→ Directions for this task
Update the items below by changing every "Locate an element on the screen" to "Find an element on the screen" and leaving all other text unchanged.
— Begin —
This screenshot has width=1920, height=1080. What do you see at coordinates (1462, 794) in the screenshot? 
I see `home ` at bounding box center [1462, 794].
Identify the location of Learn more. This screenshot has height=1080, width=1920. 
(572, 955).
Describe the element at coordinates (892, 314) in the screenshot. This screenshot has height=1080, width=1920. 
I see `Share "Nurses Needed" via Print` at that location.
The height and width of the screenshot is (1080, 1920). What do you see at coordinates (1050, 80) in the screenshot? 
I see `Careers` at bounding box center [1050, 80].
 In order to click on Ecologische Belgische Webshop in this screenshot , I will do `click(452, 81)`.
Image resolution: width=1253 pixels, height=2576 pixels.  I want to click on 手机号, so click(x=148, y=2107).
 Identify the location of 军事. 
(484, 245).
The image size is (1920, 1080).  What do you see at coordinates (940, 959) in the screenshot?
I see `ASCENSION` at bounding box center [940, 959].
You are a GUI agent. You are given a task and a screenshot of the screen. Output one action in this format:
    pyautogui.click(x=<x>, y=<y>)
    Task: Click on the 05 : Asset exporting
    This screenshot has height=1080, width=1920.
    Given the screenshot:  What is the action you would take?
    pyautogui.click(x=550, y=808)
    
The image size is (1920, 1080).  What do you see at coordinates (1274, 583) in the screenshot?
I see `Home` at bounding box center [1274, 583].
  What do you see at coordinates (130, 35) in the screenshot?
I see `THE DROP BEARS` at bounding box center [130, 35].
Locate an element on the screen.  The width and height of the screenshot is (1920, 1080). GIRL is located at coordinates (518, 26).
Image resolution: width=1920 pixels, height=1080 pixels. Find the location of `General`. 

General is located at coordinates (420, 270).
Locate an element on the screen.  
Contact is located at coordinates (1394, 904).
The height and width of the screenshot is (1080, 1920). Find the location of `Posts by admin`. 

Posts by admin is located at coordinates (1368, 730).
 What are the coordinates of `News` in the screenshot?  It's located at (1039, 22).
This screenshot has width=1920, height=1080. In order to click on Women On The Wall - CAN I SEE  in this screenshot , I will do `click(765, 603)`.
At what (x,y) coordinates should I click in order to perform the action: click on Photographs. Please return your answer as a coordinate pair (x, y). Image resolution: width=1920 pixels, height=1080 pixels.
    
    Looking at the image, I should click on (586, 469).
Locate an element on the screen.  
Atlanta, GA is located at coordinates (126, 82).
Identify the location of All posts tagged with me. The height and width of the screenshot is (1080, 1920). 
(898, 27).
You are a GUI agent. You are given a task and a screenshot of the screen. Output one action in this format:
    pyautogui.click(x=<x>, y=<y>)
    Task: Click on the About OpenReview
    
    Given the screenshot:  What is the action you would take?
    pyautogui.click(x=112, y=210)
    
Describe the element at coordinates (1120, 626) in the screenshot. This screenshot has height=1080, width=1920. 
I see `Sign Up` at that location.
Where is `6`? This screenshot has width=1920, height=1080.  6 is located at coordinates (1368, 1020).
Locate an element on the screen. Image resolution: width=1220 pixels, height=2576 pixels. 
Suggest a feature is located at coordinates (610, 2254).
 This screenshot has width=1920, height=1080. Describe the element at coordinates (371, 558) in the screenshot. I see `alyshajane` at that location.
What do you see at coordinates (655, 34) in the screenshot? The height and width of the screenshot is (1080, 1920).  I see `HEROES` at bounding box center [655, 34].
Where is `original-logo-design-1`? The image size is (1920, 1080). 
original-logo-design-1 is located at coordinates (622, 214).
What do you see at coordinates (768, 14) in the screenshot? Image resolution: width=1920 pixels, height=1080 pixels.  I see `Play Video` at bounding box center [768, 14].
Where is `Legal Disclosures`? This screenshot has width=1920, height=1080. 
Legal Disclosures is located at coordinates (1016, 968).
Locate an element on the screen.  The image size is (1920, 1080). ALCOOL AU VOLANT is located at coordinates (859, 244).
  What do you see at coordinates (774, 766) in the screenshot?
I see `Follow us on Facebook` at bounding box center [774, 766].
— End —
→ Exercise answer
This screenshot has width=1920, height=1080. What do you see at coordinates (1462, 794) in the screenshot? 
I see `home ` at bounding box center [1462, 794].
Identify the location of Learn more. This screenshot has height=1080, width=1920. 
(572, 955).
Describe the element at coordinates (892, 314) in the screenshot. This screenshot has height=1080, width=1920. 
I see `Share "Nurses Needed" via Print` at that location.
The height and width of the screenshot is (1080, 1920). What do you see at coordinates (1050, 80) in the screenshot? 
I see `Careers` at bounding box center [1050, 80].
 In order to click on Ecologische Belgische Webshop in this screenshot , I will do `click(452, 81)`.
Image resolution: width=1253 pixels, height=2576 pixels.  I want to click on 手机号, so click(x=148, y=2107).
 Identify the location of 军事. 
(484, 245).
The image size is (1920, 1080).  What do you see at coordinates (940, 959) in the screenshot?
I see `ASCENSION` at bounding box center [940, 959].
You are a GUI agent. You are given a task and a screenshot of the screen. Output one action in this format:
    pyautogui.click(x=<x>, y=<y>)
    Task: Click on the 05 : Asset exporting
    This screenshot has height=1080, width=1920.
    Given the screenshot:  What is the action you would take?
    pyautogui.click(x=550, y=808)
    
The image size is (1920, 1080).  What do you see at coordinates (1274, 583) in the screenshot?
I see `Home` at bounding box center [1274, 583].
  What do you see at coordinates (130, 35) in the screenshot?
I see `THE DROP BEARS` at bounding box center [130, 35].
Find an element on the screen.  The width and height of the screenshot is (1920, 1080). GIRL is located at coordinates (518, 26).
Image resolution: width=1920 pixels, height=1080 pixels. Find the location of `General`. 

General is located at coordinates (420, 270).
Find an element on the screen.  
Contact is located at coordinates (1394, 904).
The height and width of the screenshot is (1080, 1920). Find the location of `Posts by admin`. 

Posts by admin is located at coordinates (1368, 730).
 What are the coordinates of `News` in the screenshot?  It's located at (1039, 22).
This screenshot has width=1920, height=1080. In order to click on Women On The Wall - CAN I SEE  in this screenshot , I will do `click(765, 603)`.
At what (x,y) coordinates should I click in order to perform the action: click on Photographs. Please return your answer as a coordinate pair (x, y). Image resolution: width=1920 pixels, height=1080 pixels.
    
    Looking at the image, I should click on (586, 469).
Find an element on the screen.  
Atlanta, GA is located at coordinates (126, 82).
Identify the location of All posts tagged with me. The height and width of the screenshot is (1080, 1920). 
(898, 27).
You are a GUI agent. You are given a task and a screenshot of the screen. Output one action in this format:
    pyautogui.click(x=<x>, y=<y>)
    Task: Click on the About OpenReview
    
    Given the screenshot:  What is the action you would take?
    pyautogui.click(x=112, y=210)
    
Describe the element at coordinates (1120, 626) in the screenshot. This screenshot has height=1080, width=1920. 
I see `Sign Up` at that location.
Where is `6`? This screenshot has width=1920, height=1080.  6 is located at coordinates (1368, 1020).
Find an element on the screen. Image resolution: width=1220 pixels, height=2576 pixels. 
Suggest a feature is located at coordinates (610, 2254).
 This screenshot has width=1920, height=1080. Describe the element at coordinates (371, 558) in the screenshot. I see `alyshajane` at that location.
What do you see at coordinates (655, 34) in the screenshot? The height and width of the screenshot is (1080, 1920).  I see `HEROES` at bounding box center [655, 34].
Where is `original-logo-design-1`? The image size is (1920, 1080). 
original-logo-design-1 is located at coordinates (622, 214).
What do you see at coordinates (768, 14) in the screenshot? Image resolution: width=1920 pixels, height=1080 pixels.  I see `Play Video` at bounding box center [768, 14].
Where is `Legal Disclosures`? This screenshot has width=1920, height=1080. 
Legal Disclosures is located at coordinates (1016, 968).
Find an element on the screen.  The image size is (1920, 1080). ALCOOL AU VOLANT is located at coordinates (859, 244).
  What do you see at coordinates (774, 766) in the screenshot?
I see `Follow us on Facebook` at bounding box center [774, 766].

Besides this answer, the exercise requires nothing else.